In comparison, the intermediate group responses (Figure 4b) suggested that Happiness was associated with Sounds & Society (35.3%), Natural Sounds (30.2%), Human Sounds (22.4%), and to a lesser degree with Sounds as indicators (7.8%) and Mechanical Sounds (4.3%). Sadness was related mainly to Human Sounds (44%), followed by Sounds & Society (25%), Sounds as indicators (11%), Natural Sounds (7%), Mechanical Sounds (7%) and Other (6%). Tranquility was associated primarily with Natural Sounds (54%), followed by Sounds & Society (20%), Human Sounds (18%), Other (5%), Mechanical Sounds (2%) and Sounds as indicators (1%). Fear was related mainly to Sounds & Society (39.8%) and Natural Sounds (32.4%), and to a lesser degree to Human Sounds (9.3%), Mechanical Sounds (9.3%), Sounds as indicators (5.6%) and Other (3.7%). Lastly, Irritation was associated with Human Sounds (33.3%) and Mechanical Sounds (33.3%), followed by Sounds & Society (15%), Other (9.7%), Sounds as indicators (6.5%) and Natural Sounds (2.2%).

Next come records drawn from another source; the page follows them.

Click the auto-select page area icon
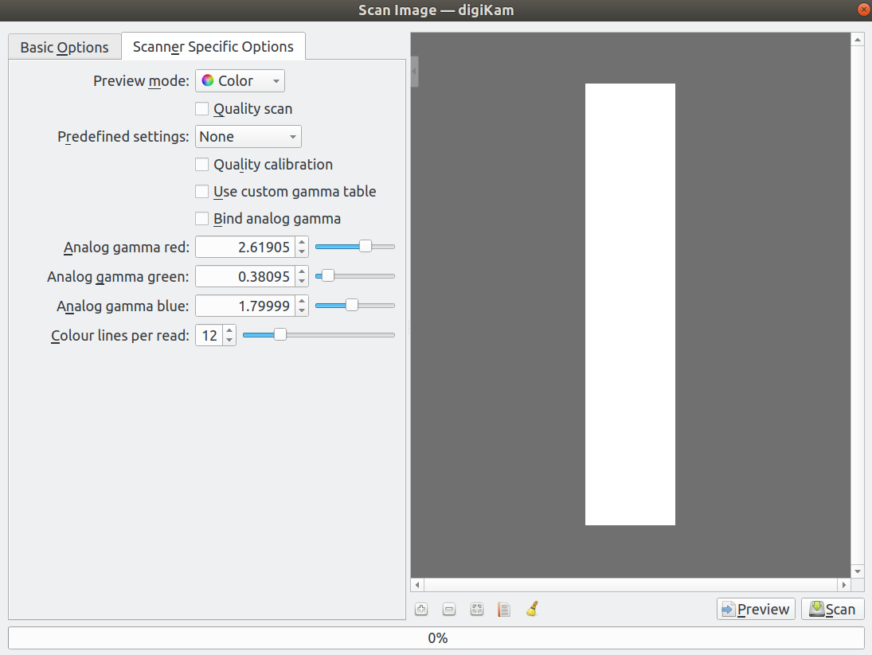This screenshot has height=655, width=872. (503, 610)
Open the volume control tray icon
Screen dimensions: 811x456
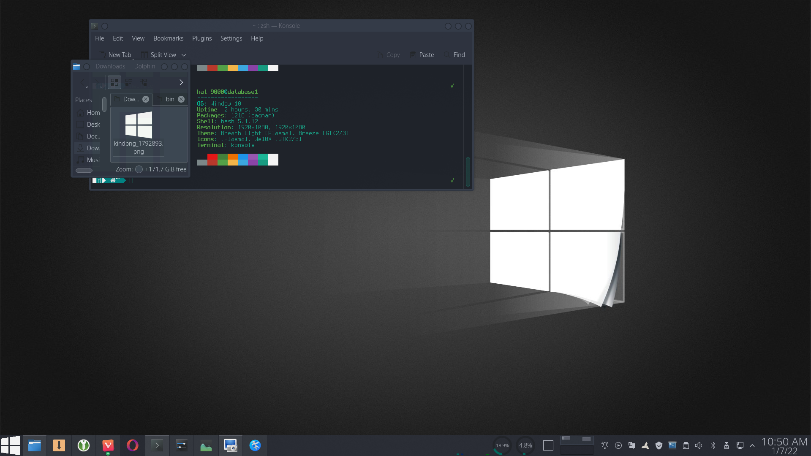(699, 445)
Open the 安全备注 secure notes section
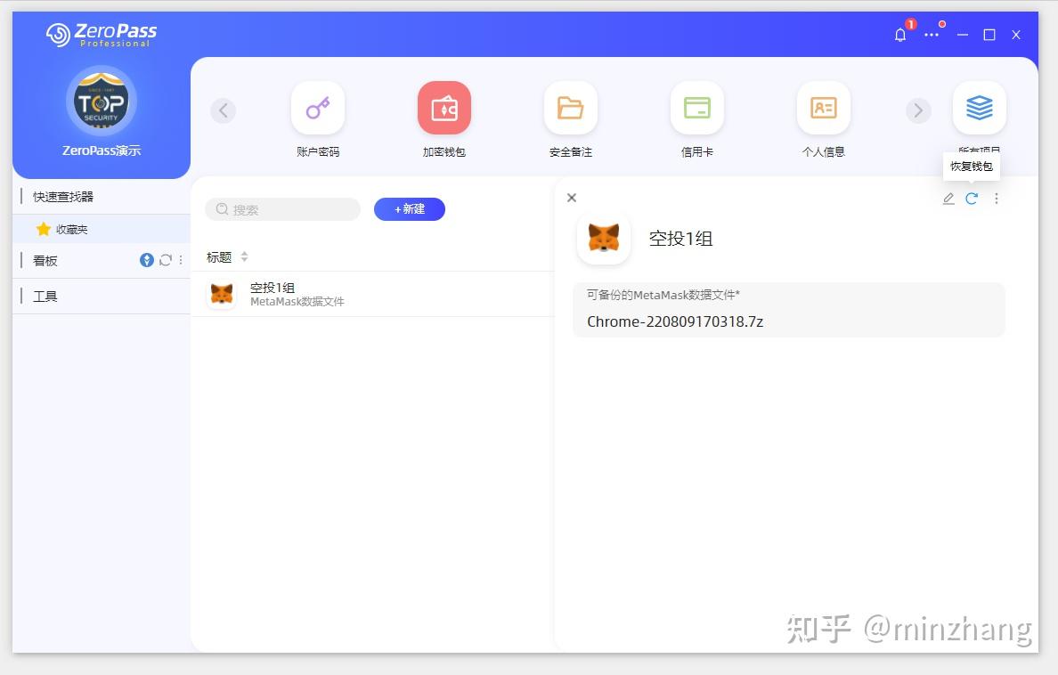The width and height of the screenshot is (1058, 675). point(570,107)
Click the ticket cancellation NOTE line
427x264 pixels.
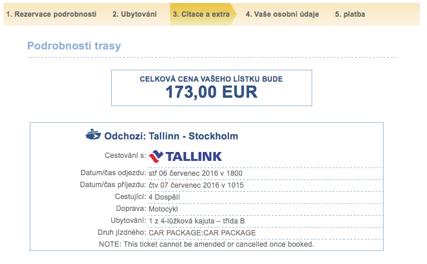click(206, 244)
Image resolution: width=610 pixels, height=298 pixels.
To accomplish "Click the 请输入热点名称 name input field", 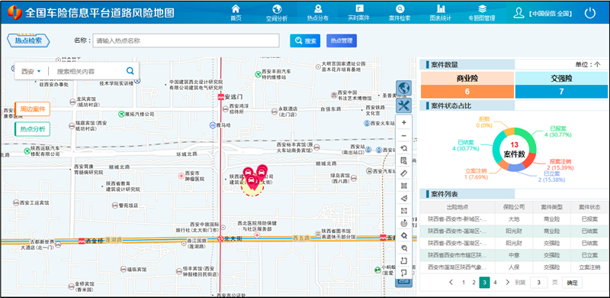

The urban group results (Figure 4c) suggested that Happiness related mainly to Sounds & Society (42.9%), Human Sounds (39.6%) and Natural Sounds (17.5%), followed by Mechanical Sounds (5.3%), Other (1.8%) and Sounds as indicators (1%). Sadness was associated primarily with Human Sounds (39.7%) and Sounds & Society (27.4%), and to a lesser degree with Natural Sounds (12.3%), Sounds as indicator (12.3%), Mechanical sounds (4.7%) and Other (3.7%). Tranquillity was related mainly to Natural Sounds (58.8%), followed by Sounds & Society (18.5%), Other (9.4%), Human Sounds (6.7%), Mechanical Sounds (4.2%) and Sounds as indicators (2.5%). Fear was associated especially with Human Sounds (30%), Sounds & Society (23.9%) and Sounds as indicators (20.4%), followed by Natural Sounds (13.3%), Mechanical Sounds (6.2%) and Other (6.2%). Finally, Irritation was related particularly to Human Sounds (30.4%) and Sounds as indicators (26%), and to a lesser degree to Mechanical Sounds (19.1%), Sounds & Society (13%), Natural Sounds (8.7%) and Other (2.6%).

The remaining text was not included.